## WHAT THE EXERCISE ASKS
Please pull out every line from the entries below that contains the string "click".
SOURCE DATA Block Start
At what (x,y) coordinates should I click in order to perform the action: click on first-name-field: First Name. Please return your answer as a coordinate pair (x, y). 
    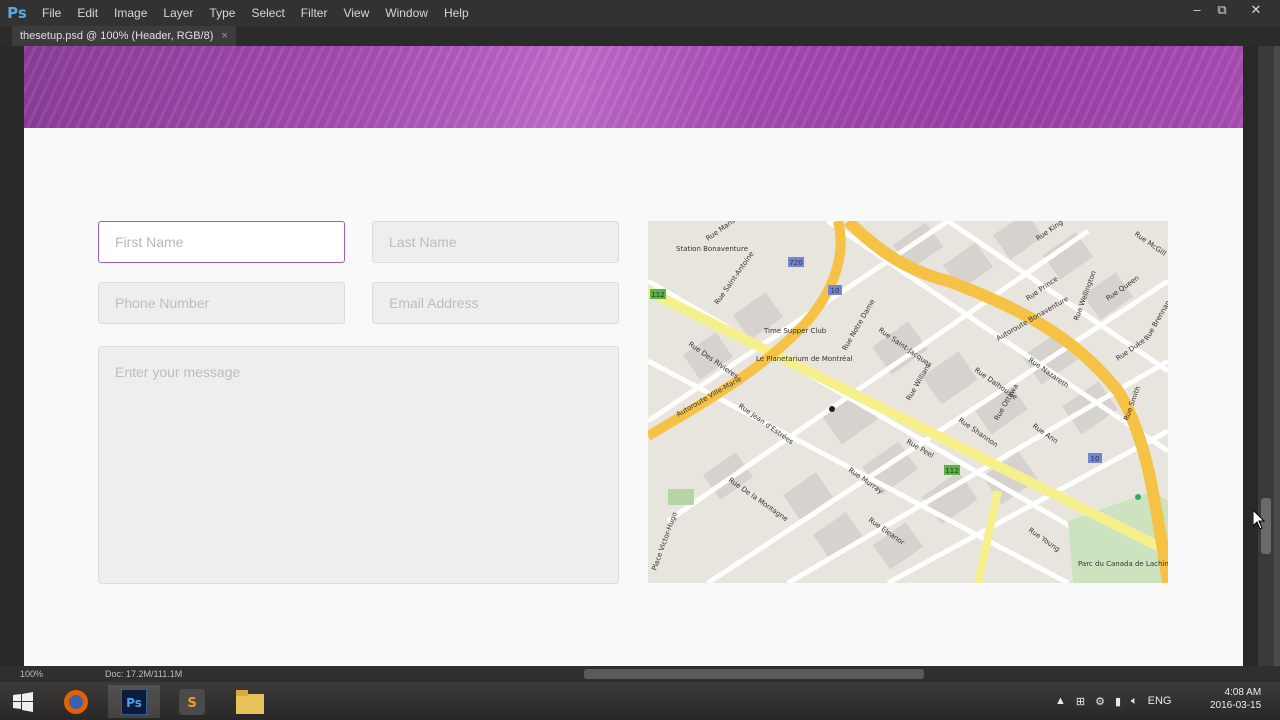
    Looking at the image, I should click on (222, 242).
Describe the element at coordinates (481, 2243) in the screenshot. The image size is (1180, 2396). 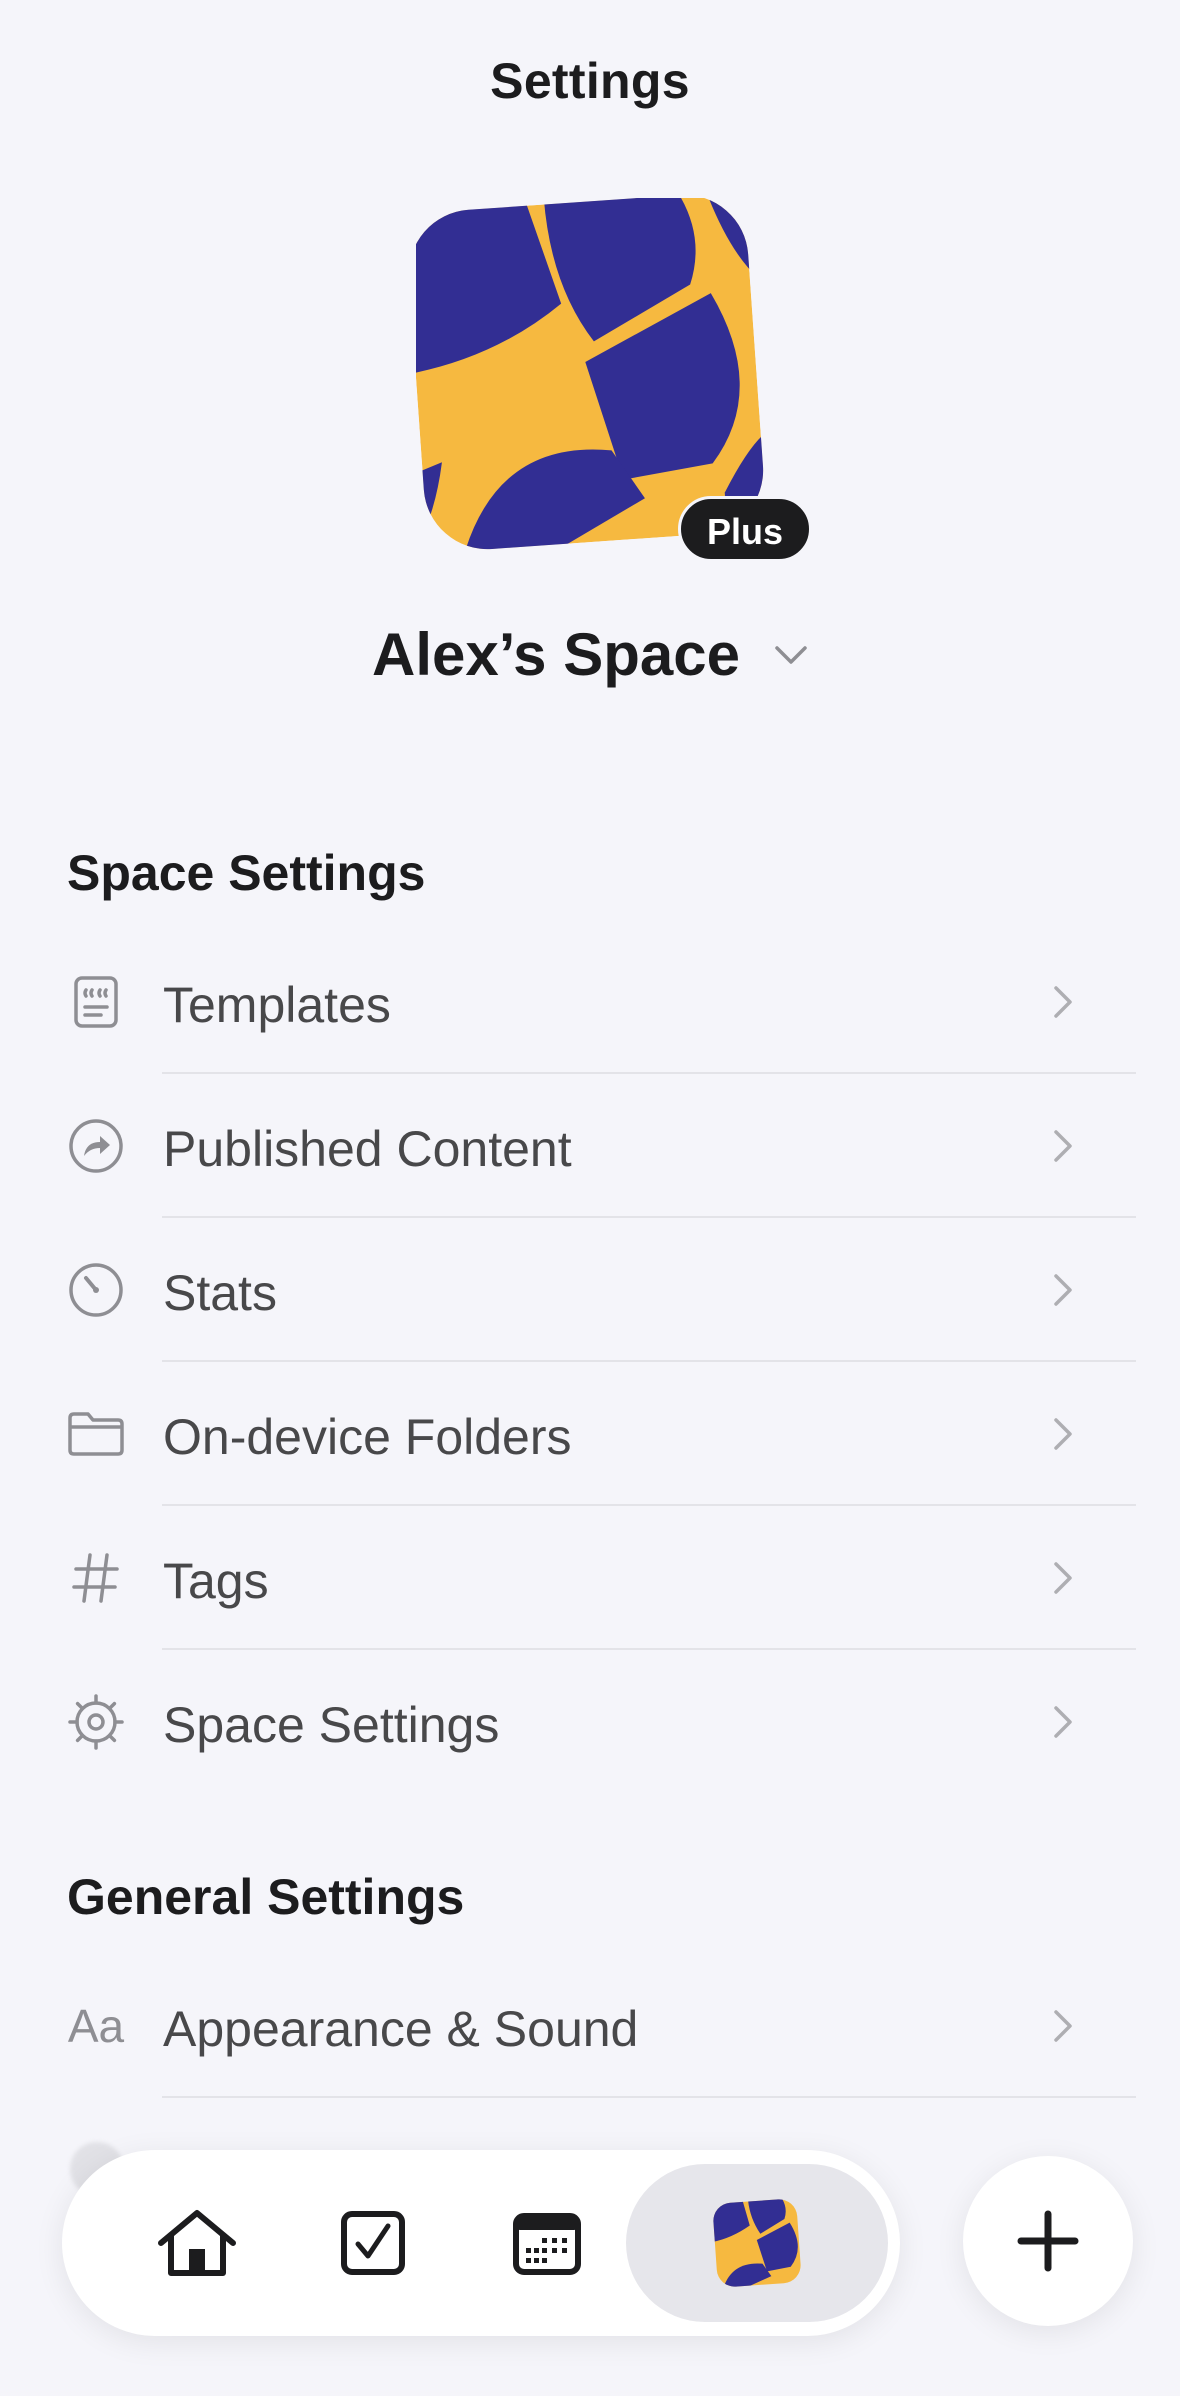
I see `tab-bar` at that location.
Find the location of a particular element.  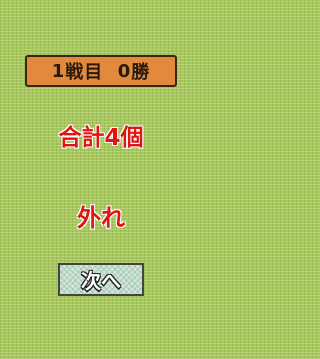

win-label: 勝 is located at coordinates (141, 72).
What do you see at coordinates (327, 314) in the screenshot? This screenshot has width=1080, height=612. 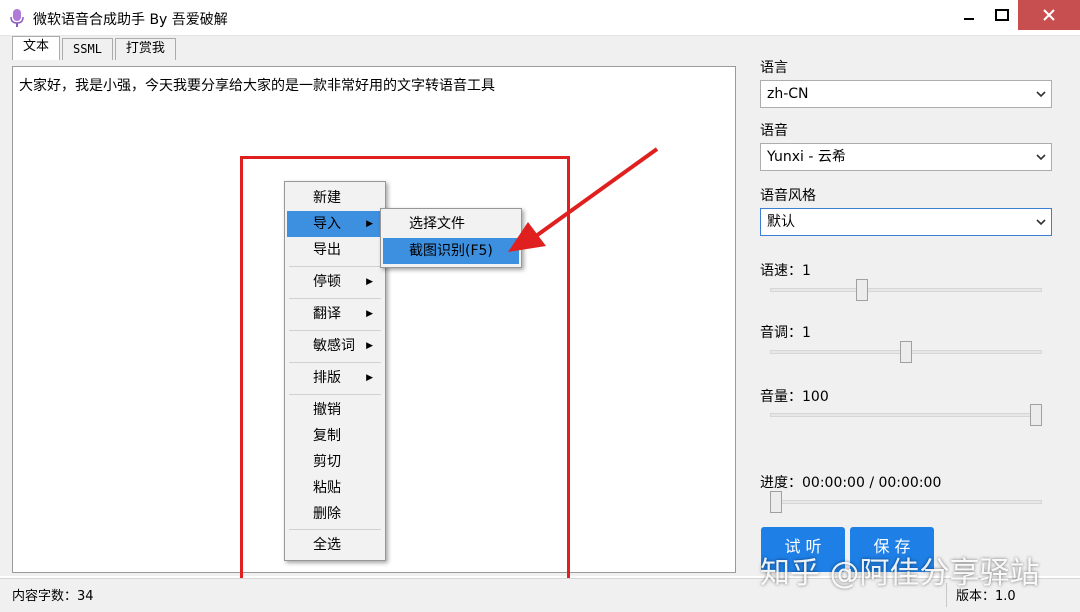 I see `menu-item-label: 翻译` at bounding box center [327, 314].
SOURCE DATA Block End
## YOUR RESPONSE
At what (x,y) coordinates should I click in order to perform the action: click on first-name-field: First Name. Please return your answer as a coordinate pair (x, y). 
    Looking at the image, I should click on (222, 242).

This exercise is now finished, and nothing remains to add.